The Clang of the Pick (Swedish: Hård klang) is a 1952 Swedish drama film directed by Arne Mattsson and starring Victor Sjöström, Edvin Adolphson and Margit Carlqvist. It was shot at the Kungsholmen Studios of Nordisk Tonefilm in Stockholm. The film's sets were designed by the art director Bibi Lindström.

==Synopsis==
The village of Brovik on the coast of Småland in southern Sweden is transformed from a small agricultural settlement into a booming port due to the development of a granite quarrying by a German industrialist Klaus Willenhart in the late nineteenth century. By the First World War his son Frans has taken over the business and identifies strongly with the local community in neutral Sweden. By contrast his father, wife Vera and brother Gert are strongly committed to the German Empire and the cause of victory. Vera leaves Frans and goes with her brother-in-law, an on officer in the Kaiser's army, to work as a nurse.

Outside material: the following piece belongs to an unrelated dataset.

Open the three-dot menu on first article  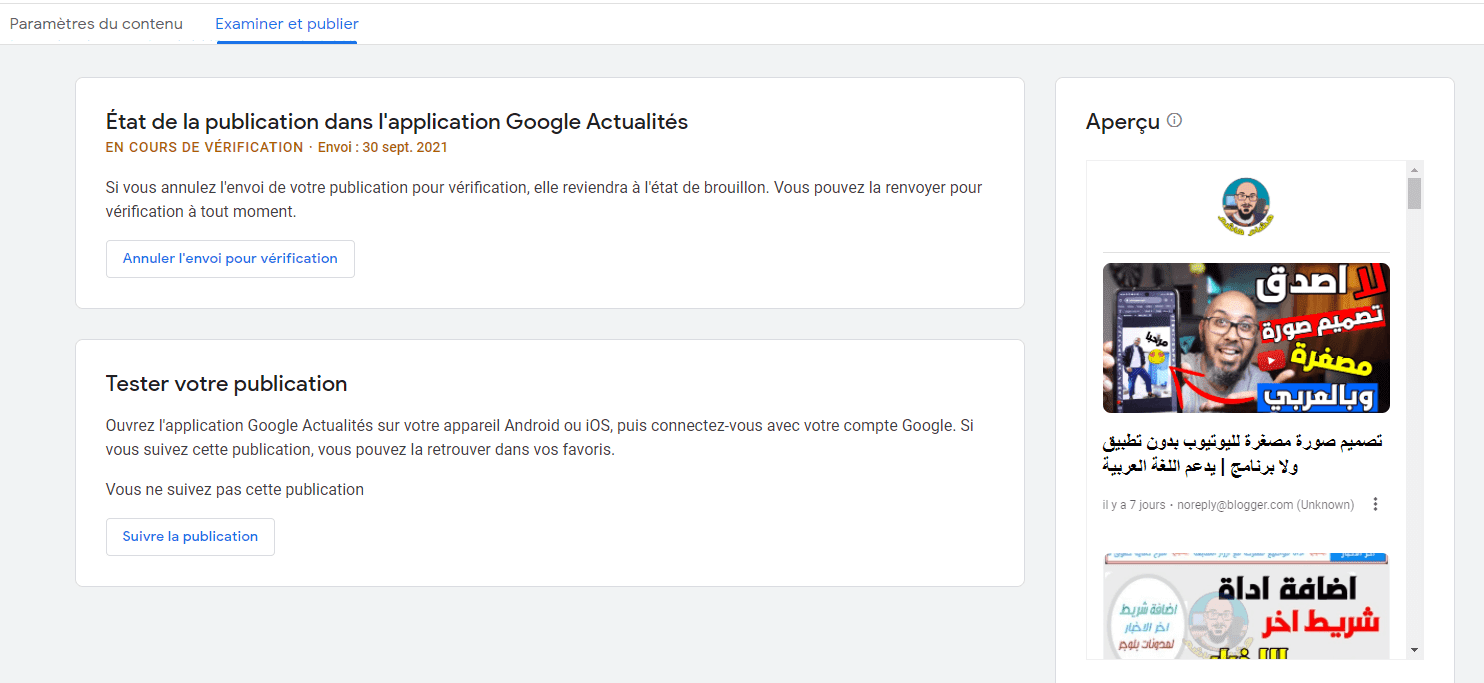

Frans bonds with Minka, the niece of a local stonemason who bitterly resents the wealthy German family, and they ultimately become lovers. When a naval mine drifts towards the village, Frans detonates it with a rifle and is fatally wounded by shrapnel.

==Cast==
- Victor Sjöström as 	Klaus Willenhart
- Edvin Adolphson as 	Frans Willenhart
- John Elfström as 	Olof Rydberg
- Margit Carlqvist as 	Minka
- Nils Hallberg as 	Teofil
- Rolf von Nauckhoff as 	Gert Willenhart
- Naima Wifstrand as 	Narrator / Clothes Saleswoman
- Eva Bergh as 	Vera
- Erik Hell as 	Johan
- Magnus Kesster as 	Verk-Masse
- Dagmar Ebbesen as Hanna
- Axel Högel as 	Svenske Fredrik
- Wiktor Andersson as 	Karlsson
- Sten Mattsson as 	Börje
- Gösta Gustafson as 	Hornvall
- Svea Holst as 	Mrs. Karlsson
- Hedvig Lindby as 	Old Villager
- John Norrman as 	Secretary
- Birger Åsander as 	Arvid
- Gunnar Öhlund as Stone Mason
- Ingemar Holde as 	Fiddle player
- Carl-Gustaf Lindstedt as	Fiddle player
- John Melin as 	Guest at the party

== Bibliography ==
- Sundholm, John. Historical Dictionary of Scandinavian Cinema. Scarecrow Press, 2012.